What to do: For the string "icon", find every matching line in the records and copy it.

Records excerpted from a collection:
——————————
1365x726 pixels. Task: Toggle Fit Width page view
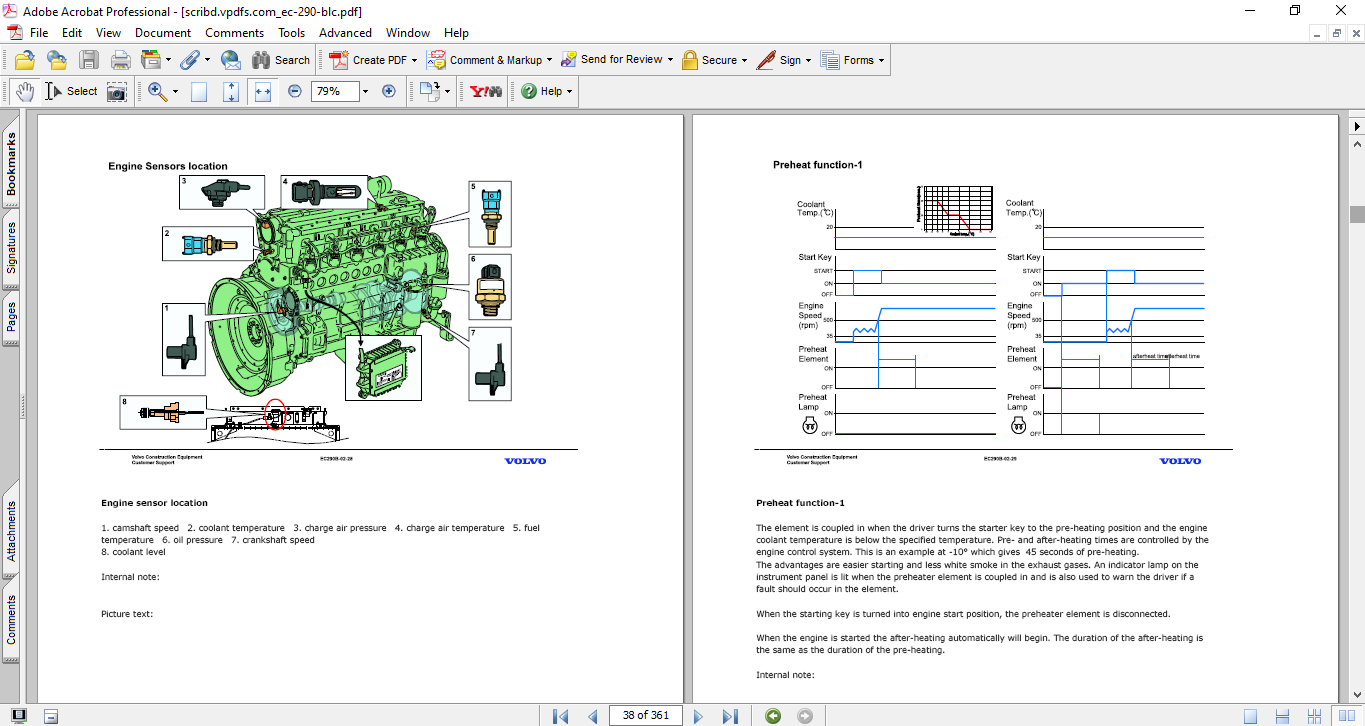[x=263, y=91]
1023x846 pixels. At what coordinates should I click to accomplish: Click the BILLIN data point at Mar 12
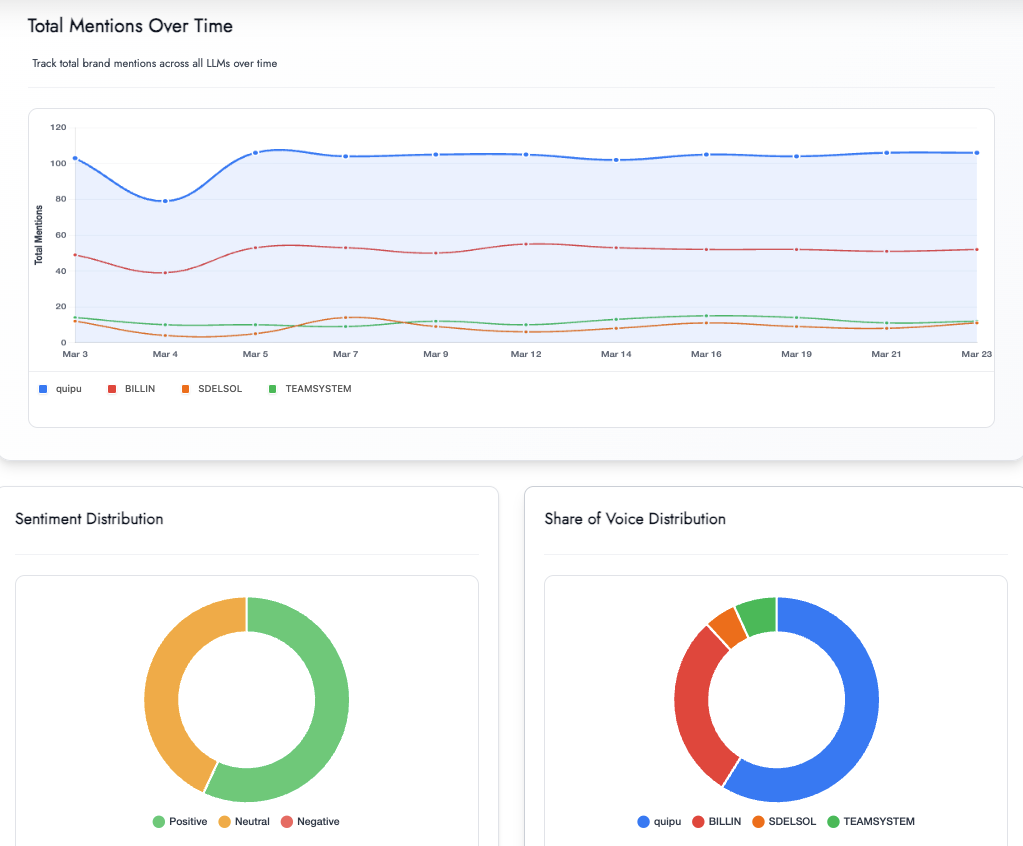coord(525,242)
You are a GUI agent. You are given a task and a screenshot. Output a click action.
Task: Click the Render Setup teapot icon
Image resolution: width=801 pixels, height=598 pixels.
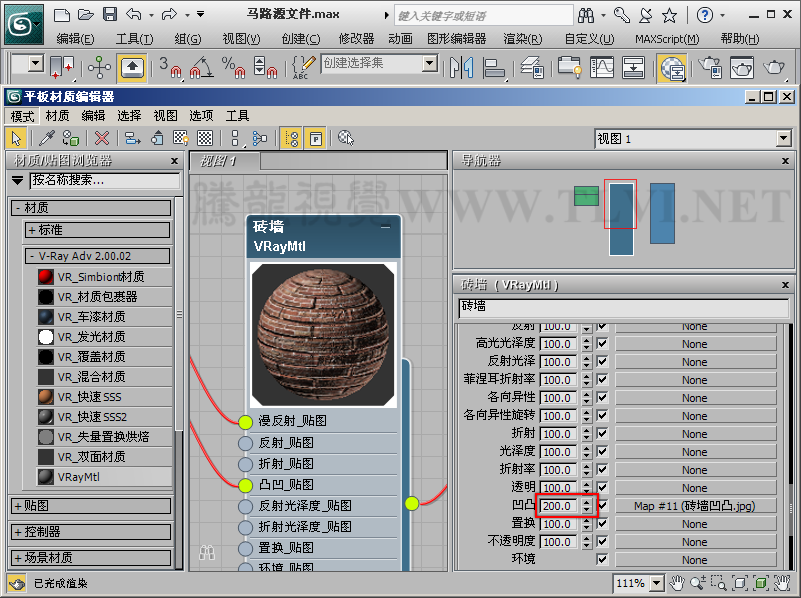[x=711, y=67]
——————————
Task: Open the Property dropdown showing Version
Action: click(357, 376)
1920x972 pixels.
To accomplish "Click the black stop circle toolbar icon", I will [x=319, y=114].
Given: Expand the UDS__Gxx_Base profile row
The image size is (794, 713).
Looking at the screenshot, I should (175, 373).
——————————
Solution for this task:
Task: Click the Render Setup teapot icon
To accomplish "Click the black stop circle toolbar icon", I will [x=319, y=114].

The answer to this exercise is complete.